=== Records shown ===

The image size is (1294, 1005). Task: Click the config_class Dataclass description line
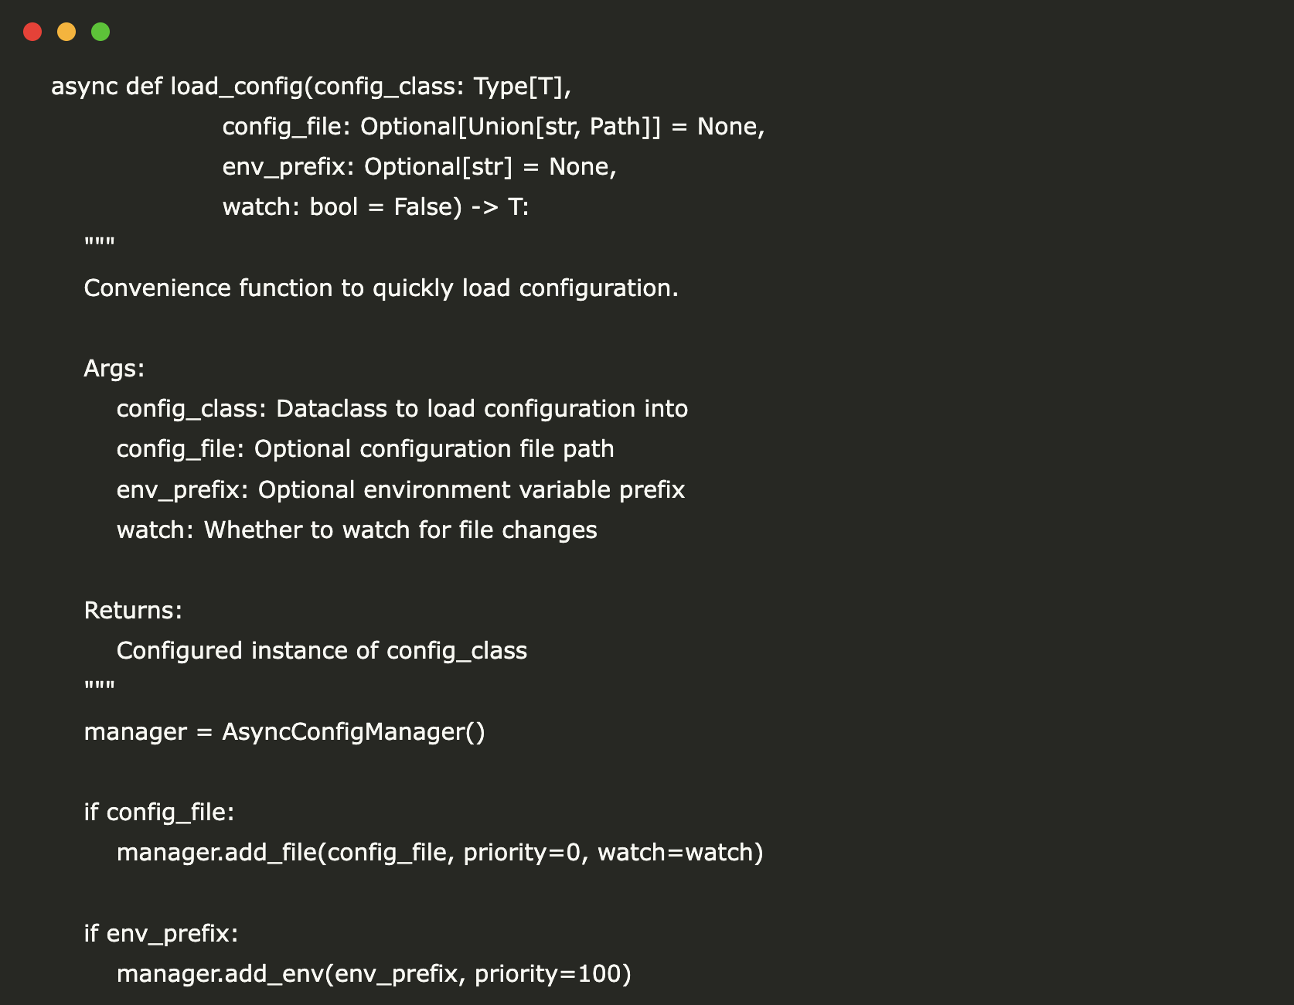(x=402, y=409)
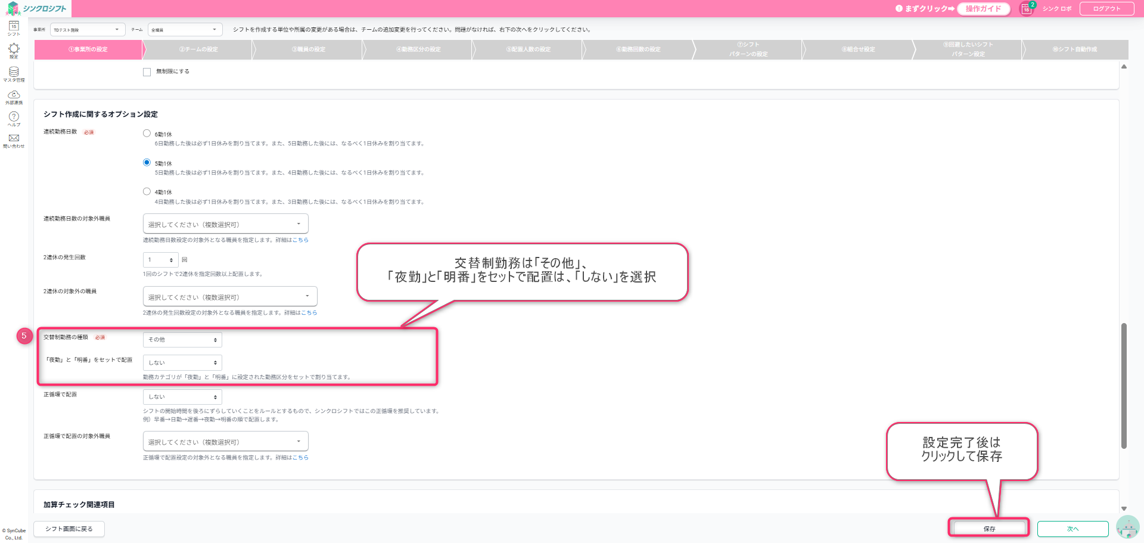Go to step ⑩シフト自動作成 tab
Screen dimensions: 1144x543
(1074, 49)
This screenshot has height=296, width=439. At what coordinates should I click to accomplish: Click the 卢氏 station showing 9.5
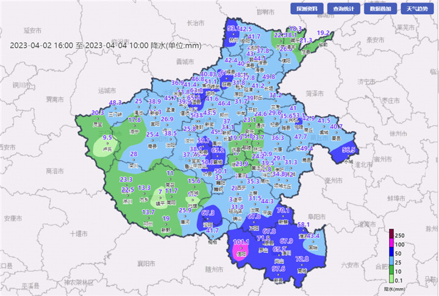click(107, 138)
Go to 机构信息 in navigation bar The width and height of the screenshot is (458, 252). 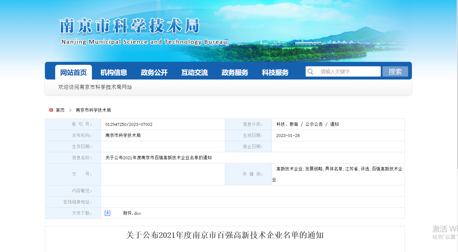tap(114, 72)
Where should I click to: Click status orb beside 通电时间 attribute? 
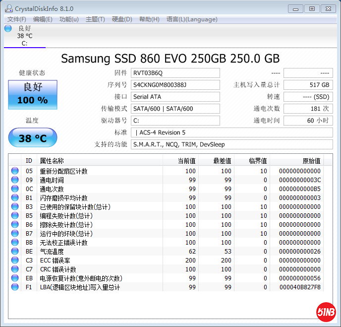click(15, 180)
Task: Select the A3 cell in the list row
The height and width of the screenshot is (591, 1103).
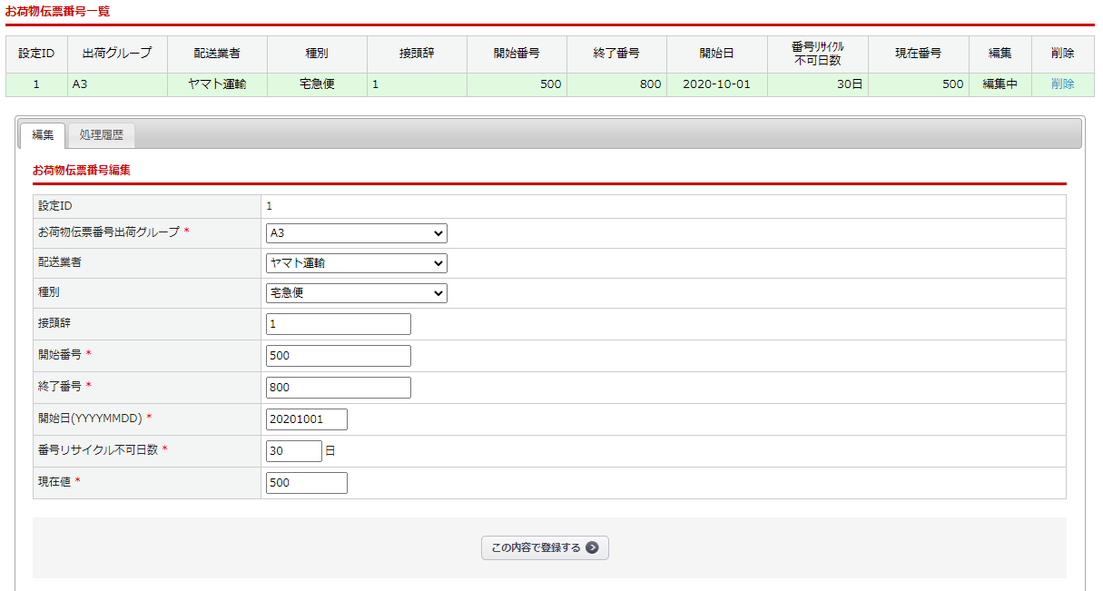Action: click(117, 84)
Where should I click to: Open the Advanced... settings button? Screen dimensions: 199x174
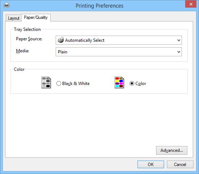(x=172, y=150)
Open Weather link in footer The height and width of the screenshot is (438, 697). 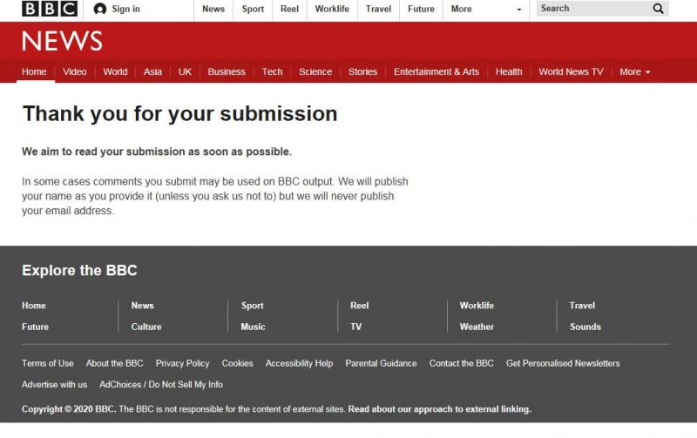(x=477, y=327)
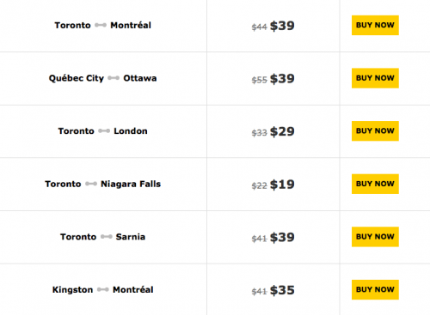
Task: Click the route arrow between Toronto and Niagara Falls
Action: click(x=91, y=184)
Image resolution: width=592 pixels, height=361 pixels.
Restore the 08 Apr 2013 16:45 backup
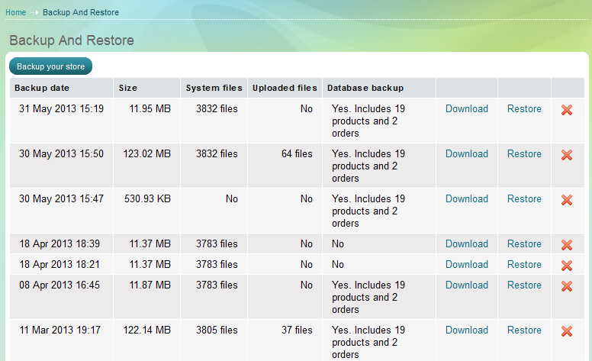[x=524, y=285]
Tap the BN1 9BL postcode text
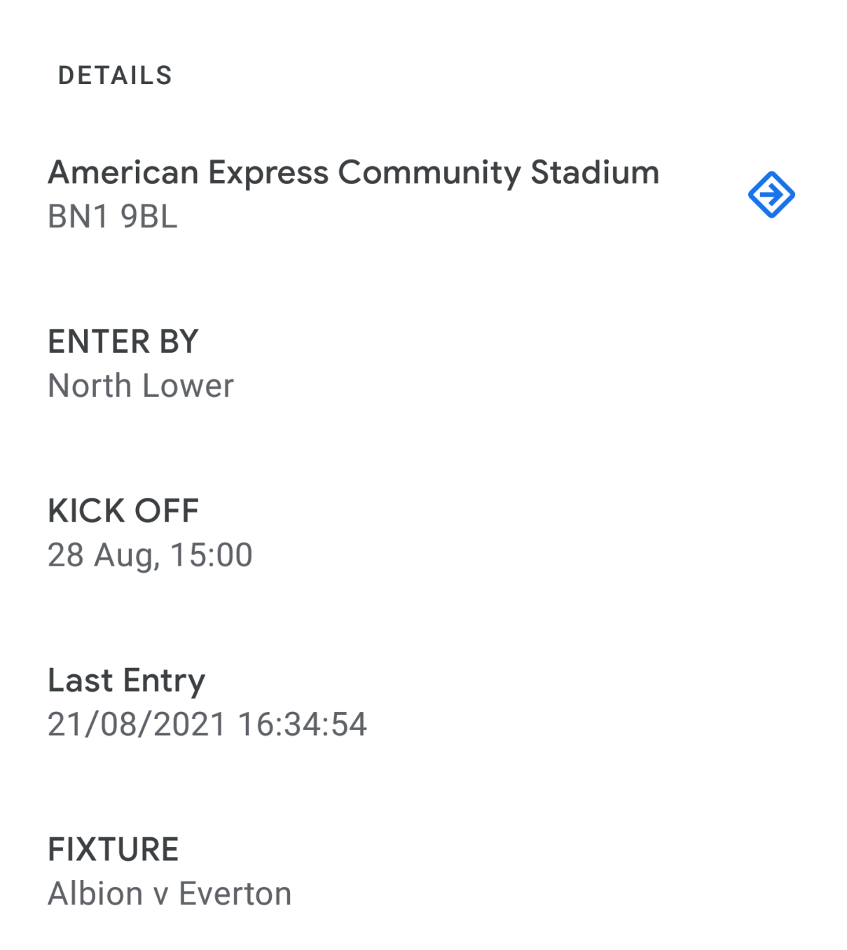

===

▶ _Exercise objective_:
Restate, word for word and without pictures, the lines from the line containing "Restore the 08 Apr 2013 16:45 backup" to the last line of the records above.

▶ _Response_:
Restore the 08 Apr 2013 16:45 backup
[x=524, y=285]
Tap the BN1 9BL postcode text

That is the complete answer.